Pre-draft measurables
| Height | Weight | Arm length | Hand span | 40-yard dash | 10-yard split | 20-yard split | Vertical jump | Broad jump | Bench press |
| 5 ft 8+1⁄2 in (1.74 m) | 218 lb (99 kg) | 30+5⁄8 in (0.78 m) | 9+1⁄2 in (0.24 m) | 4.58 s | 1.62 s | 2.74 s | 34.0 in (0.86 m) | 10 ft 0 in (3.05 m) | 26 reps |
All values from NFL Combine

===Oakland Raiders===
After going undrafted and not being offered a free-agent deal Dyer was signed on May 11, 2015, by the Oakland Raiders after attending a tryout at the team's rookie minicamp.

===Saskatchewan Roughriders===
Dyer signed with the Saskatchewan Roughriders on June 16, 2016. He was later released on August 3, 2016.

===Texas Revolution===
In 2017, Dyer signed with the Texas Revolution of the Champions Indoor Football league.
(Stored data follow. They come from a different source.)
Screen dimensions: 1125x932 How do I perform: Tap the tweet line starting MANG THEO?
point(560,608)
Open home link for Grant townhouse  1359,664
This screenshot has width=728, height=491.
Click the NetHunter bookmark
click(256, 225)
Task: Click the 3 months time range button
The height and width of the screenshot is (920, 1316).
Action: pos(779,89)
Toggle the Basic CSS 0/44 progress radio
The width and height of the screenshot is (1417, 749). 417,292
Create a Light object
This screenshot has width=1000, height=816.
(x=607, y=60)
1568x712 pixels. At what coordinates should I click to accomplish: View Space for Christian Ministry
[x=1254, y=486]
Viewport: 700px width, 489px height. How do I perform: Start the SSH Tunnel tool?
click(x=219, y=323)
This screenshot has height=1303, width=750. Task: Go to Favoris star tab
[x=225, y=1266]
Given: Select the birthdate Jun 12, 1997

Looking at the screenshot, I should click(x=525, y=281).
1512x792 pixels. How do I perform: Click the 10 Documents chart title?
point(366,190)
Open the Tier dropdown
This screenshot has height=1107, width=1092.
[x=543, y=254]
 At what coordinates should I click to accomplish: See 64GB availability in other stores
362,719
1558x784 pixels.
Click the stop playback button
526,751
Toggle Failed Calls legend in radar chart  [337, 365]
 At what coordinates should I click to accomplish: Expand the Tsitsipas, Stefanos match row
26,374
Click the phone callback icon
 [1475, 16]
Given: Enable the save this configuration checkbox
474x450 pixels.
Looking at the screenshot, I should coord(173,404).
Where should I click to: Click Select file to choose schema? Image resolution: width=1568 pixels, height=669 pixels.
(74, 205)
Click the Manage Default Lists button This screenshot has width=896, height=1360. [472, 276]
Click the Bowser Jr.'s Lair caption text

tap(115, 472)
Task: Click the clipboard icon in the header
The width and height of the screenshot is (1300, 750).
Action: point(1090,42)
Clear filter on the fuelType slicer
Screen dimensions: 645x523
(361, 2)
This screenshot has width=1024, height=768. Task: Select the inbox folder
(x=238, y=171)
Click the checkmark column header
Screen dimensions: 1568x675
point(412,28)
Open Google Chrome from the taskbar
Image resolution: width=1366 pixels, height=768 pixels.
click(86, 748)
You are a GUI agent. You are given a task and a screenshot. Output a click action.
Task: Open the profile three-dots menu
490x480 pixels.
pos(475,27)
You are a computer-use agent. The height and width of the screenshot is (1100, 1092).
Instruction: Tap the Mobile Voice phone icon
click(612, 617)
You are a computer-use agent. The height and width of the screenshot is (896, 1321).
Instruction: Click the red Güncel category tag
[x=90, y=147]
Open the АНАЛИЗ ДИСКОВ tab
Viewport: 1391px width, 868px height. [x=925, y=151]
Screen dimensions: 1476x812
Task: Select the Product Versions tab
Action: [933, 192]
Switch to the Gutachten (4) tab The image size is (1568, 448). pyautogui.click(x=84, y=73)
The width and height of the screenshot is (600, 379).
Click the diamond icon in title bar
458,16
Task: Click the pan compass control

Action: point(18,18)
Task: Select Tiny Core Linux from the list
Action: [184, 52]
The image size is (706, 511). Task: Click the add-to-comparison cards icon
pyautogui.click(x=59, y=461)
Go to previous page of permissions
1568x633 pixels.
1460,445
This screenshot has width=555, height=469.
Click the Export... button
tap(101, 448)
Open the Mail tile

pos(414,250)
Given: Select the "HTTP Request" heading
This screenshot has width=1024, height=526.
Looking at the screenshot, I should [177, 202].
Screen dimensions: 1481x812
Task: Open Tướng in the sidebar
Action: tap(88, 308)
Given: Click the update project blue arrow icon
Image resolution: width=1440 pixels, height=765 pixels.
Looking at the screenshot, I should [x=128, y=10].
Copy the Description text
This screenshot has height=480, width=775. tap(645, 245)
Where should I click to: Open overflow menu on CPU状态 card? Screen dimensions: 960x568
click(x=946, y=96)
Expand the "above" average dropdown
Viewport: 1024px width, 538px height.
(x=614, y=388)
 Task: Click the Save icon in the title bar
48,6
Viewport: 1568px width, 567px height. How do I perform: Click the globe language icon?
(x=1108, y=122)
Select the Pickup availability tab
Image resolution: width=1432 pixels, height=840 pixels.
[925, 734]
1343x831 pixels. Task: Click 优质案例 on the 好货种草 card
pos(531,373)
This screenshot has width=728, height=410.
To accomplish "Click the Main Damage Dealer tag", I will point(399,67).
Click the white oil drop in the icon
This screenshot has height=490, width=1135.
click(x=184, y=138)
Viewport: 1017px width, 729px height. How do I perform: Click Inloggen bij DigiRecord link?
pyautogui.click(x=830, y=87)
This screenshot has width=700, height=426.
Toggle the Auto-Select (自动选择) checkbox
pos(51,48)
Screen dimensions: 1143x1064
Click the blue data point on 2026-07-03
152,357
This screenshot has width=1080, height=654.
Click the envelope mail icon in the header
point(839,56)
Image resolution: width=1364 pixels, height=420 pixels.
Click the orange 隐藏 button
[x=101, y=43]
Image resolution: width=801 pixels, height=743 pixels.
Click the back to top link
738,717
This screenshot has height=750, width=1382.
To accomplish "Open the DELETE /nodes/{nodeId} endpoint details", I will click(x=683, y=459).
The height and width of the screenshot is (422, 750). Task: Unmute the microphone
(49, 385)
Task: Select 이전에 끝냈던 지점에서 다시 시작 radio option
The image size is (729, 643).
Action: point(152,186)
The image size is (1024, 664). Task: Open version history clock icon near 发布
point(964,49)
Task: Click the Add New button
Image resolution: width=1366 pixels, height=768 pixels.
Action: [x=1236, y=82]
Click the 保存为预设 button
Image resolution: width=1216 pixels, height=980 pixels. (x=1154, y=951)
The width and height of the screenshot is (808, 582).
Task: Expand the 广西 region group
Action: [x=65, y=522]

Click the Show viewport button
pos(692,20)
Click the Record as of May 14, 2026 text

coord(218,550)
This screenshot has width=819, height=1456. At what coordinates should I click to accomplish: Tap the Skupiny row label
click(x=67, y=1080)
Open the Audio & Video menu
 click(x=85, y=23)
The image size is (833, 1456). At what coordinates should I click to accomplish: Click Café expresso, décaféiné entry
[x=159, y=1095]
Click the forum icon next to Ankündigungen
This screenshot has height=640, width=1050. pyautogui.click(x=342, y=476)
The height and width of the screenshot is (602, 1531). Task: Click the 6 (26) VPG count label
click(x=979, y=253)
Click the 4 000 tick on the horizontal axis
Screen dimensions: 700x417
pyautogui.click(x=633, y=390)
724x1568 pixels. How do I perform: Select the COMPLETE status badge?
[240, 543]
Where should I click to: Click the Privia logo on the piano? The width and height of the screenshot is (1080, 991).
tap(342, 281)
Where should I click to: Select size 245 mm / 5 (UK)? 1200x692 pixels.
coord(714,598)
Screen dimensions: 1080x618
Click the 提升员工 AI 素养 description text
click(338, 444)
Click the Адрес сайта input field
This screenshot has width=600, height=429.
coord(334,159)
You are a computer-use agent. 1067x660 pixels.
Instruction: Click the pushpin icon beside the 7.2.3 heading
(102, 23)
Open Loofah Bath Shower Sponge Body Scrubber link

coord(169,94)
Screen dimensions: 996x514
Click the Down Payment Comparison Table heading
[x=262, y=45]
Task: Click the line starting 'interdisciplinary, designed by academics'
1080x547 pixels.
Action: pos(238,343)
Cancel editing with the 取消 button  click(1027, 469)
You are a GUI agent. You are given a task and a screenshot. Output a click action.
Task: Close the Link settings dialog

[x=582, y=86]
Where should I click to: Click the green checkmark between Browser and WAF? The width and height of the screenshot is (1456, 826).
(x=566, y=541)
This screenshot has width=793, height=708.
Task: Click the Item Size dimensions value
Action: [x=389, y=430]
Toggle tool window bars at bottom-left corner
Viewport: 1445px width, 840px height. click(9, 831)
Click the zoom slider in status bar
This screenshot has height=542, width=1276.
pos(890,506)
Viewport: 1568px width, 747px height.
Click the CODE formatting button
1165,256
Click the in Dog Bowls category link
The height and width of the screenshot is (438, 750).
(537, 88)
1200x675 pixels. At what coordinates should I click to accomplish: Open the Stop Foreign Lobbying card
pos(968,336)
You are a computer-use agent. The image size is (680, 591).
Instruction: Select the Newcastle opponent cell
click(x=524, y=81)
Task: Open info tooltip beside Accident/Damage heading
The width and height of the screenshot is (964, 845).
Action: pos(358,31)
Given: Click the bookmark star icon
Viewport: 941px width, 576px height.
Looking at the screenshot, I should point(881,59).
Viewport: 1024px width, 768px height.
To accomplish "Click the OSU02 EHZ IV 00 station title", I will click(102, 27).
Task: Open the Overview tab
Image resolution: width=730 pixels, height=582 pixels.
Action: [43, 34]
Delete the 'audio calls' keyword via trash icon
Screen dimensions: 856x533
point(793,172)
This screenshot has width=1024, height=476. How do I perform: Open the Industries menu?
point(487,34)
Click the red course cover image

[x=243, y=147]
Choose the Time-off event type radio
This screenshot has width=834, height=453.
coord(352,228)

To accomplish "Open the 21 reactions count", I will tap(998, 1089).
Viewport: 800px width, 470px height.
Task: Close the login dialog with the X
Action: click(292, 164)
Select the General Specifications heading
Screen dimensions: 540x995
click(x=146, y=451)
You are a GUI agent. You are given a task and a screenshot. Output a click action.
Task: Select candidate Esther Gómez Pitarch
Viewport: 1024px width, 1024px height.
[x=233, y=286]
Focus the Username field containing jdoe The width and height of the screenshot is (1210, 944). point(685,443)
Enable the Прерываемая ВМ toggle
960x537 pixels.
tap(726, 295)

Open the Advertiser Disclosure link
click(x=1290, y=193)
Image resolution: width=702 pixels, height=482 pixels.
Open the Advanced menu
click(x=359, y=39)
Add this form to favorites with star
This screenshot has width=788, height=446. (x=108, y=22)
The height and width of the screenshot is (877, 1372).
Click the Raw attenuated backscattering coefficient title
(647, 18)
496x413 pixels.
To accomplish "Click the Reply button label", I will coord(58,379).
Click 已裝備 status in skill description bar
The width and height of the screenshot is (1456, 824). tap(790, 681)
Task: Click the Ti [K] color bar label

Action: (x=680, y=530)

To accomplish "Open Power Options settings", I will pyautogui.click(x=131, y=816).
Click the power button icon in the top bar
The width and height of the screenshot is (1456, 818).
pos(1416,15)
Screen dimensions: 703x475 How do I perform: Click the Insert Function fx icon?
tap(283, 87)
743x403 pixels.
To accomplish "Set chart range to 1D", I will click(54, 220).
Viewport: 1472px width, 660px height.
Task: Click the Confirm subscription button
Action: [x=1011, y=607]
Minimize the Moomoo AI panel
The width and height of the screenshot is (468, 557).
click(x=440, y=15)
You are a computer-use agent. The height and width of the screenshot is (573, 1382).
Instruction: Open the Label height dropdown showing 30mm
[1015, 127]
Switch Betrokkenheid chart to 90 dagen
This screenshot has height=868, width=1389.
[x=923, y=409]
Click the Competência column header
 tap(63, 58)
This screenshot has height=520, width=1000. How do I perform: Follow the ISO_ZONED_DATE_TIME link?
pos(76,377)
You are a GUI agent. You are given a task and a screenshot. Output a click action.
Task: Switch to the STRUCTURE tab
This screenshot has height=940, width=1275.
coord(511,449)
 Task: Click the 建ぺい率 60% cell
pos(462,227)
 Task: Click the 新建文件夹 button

He was named Rookie of the Year and led the Revolution to a CIF championship.

===Cedar Rapids River Kings===
On October 6, 2019, Dyer signed with the Cedar Rapids River Kings of the Indoor Football League for the 2020 season. The 2020 season was cancelled after one game due to the onset of the COVID-19 pandemic and the River Kings subsequently folded.